Consider the general case for an $\text{n-gon}$ creating an $\text{r-gon}$ . Essentially, we need to choose $r$ points from the $n$ vertices such that no two vertices are adjacent. First assume the $1^{\text{st}}$ vertex isn't a part of this $\text{r-gon}$ . Then, the $n^{\text{th}}$ vertex can be a part of this $\text{r-gon}$ . Imagine removing exactly $r$ points from the $\text{n-gon}$ and choosing $r$ points from the resulting figure. Notice that there may or may not be adjacent vertices in the produced figure. But if we reinsert these $r$ blocks into the spaces where adjacent blocks are chosen, we get the $\text{n-gon}$ again but such that none of the two points are ever adjacent.
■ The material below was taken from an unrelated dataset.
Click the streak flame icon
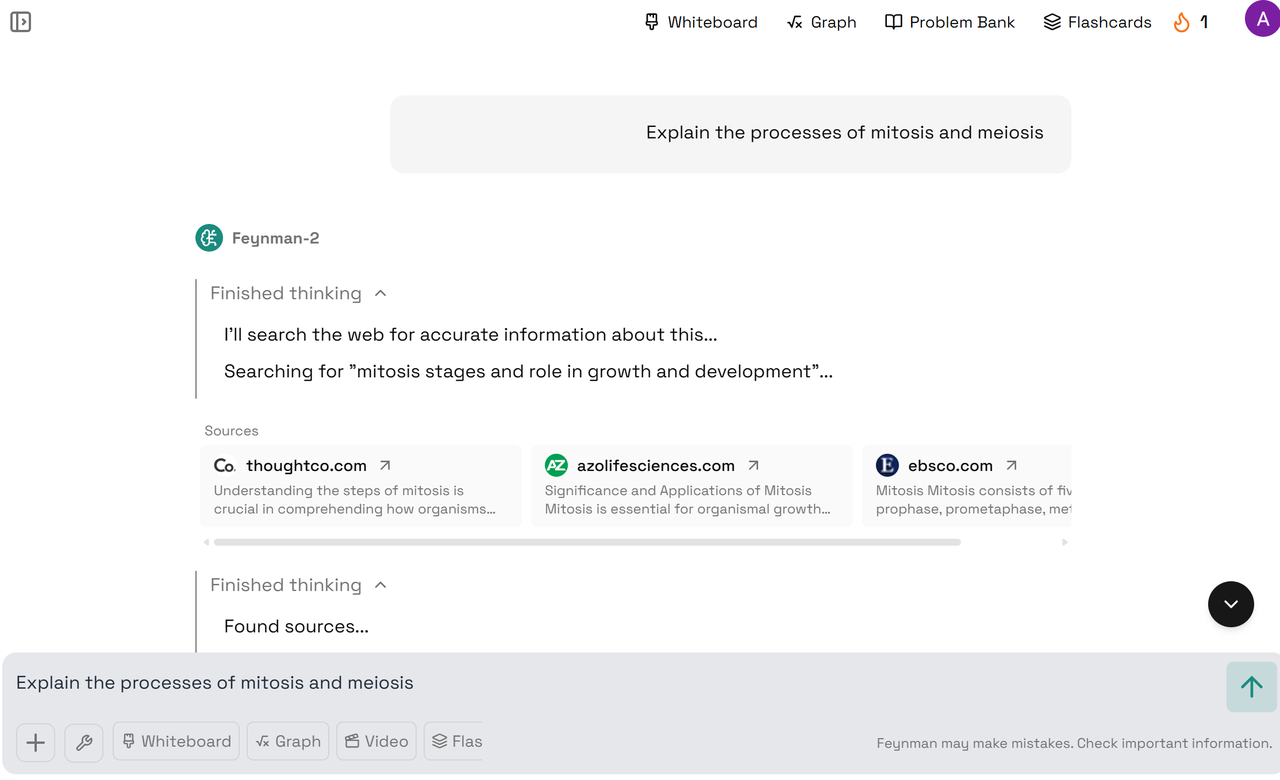The height and width of the screenshot is (780, 1280). (1182, 22)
So there will be $\binom{n-r}{r}$ to choose such shapes.

Similarly consider the case when the $1^{st}$ vertex is a part of the $\text{r-gon}$ ,then the $n^{\text{th}}$ vertex cannot be a part of this $\text{r-gon}$ . So there will be $\binom{n-r-1}{r-1}$ ways of choosing the points.
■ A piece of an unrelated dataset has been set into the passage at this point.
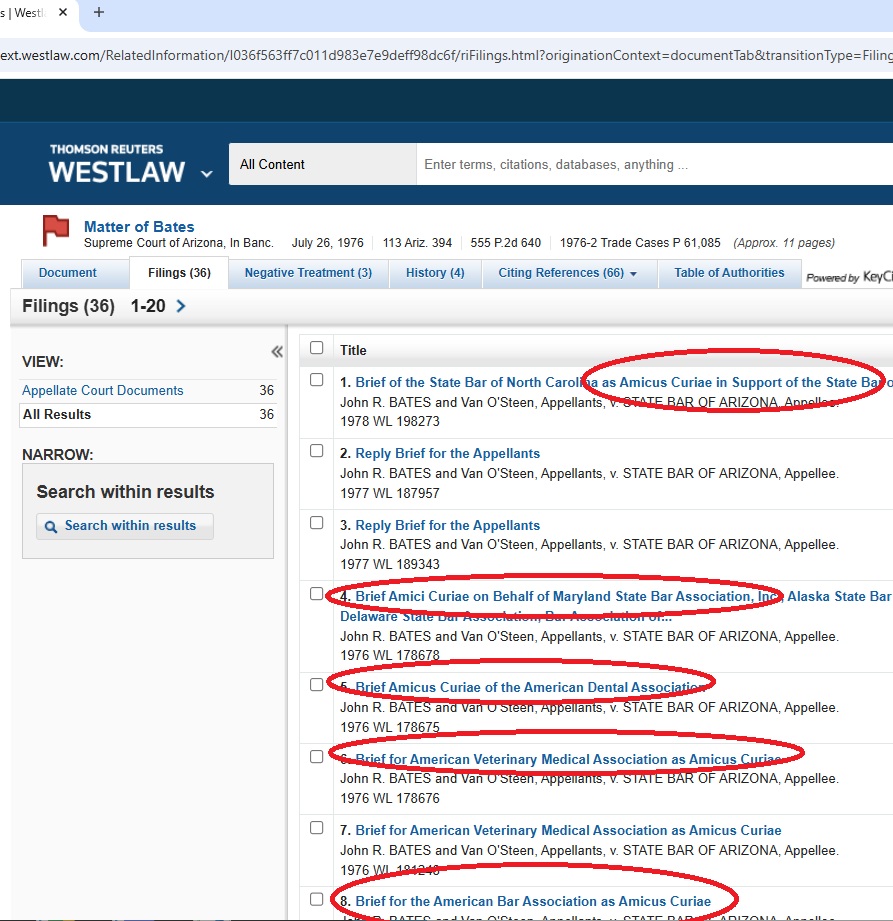
Task: Filter by Appellate Court Documents
Action: [103, 391]
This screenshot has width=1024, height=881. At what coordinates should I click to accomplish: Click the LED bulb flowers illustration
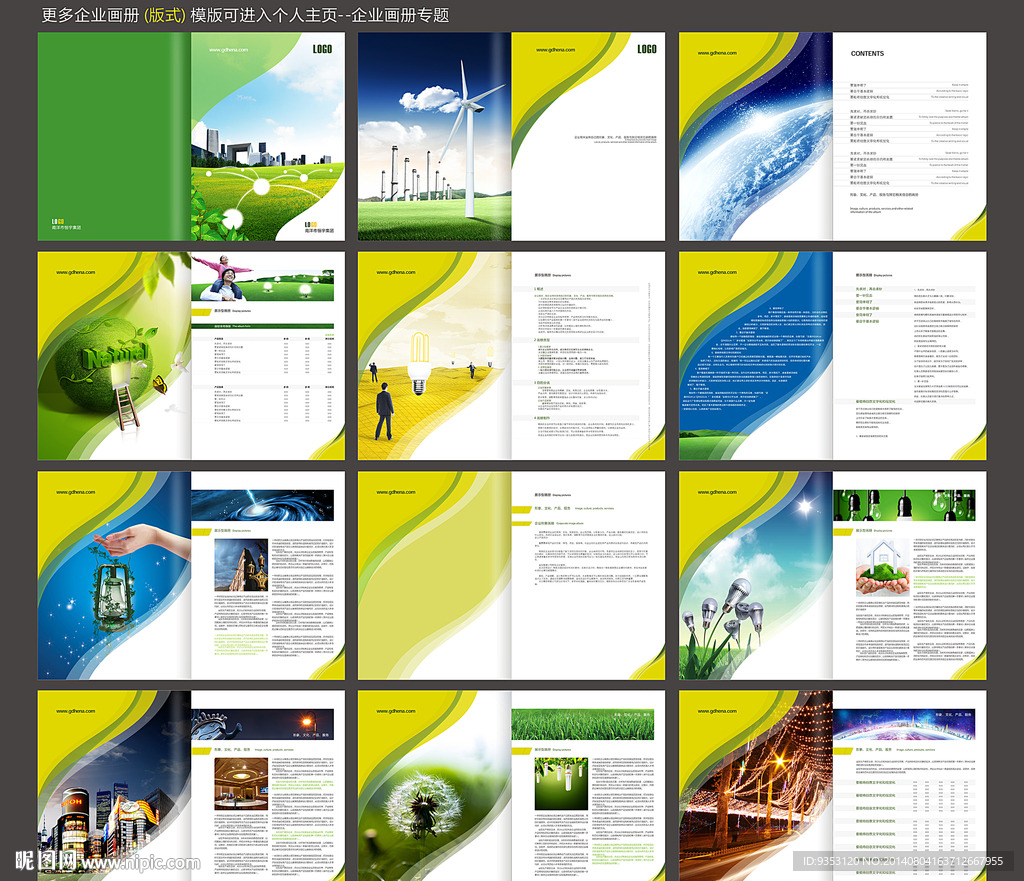(728, 620)
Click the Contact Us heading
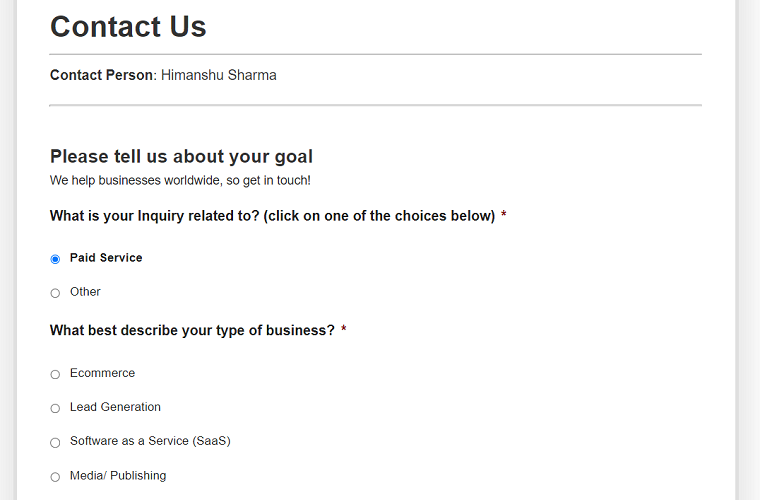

If $S_{(n,r)}$ denotes the number of ways to get an $\text{r-gon}$ from an $\text{n-gon}$ such that no two vertices are adjacent from the original $\text{n-gon}$ , then $S_{(n,r)}=\binom{n-r}{r}+\binom{n-r-1}{r-1}$

Substituting $n=28,r=10$ , we get $S_{(28,10)} = 68068$ .

Let's do this question using gap method. For understanding see my solution in this

So Let us fix $18$ points(vertices of 28-gon) in a straight line(see above link for reference) .Now there are total 19 spaces which we can choose as vertices(including first and last). If any 10 of these 19 places are chosen then, no one will be adjacent. This can be done in $^{19}C_{10}$ ways.

But if we choose the first and last position and then join the line back to form the polygon then these two points will adjacent.This case is possible by $^{17}C_{8}$ ways (17 places left and 8 more vertices to be chosen because two have been chosen before i.e first and last).

Hence $^{19}C_{10}$ - $^{17}C_{8}= \boxed{68068}$ .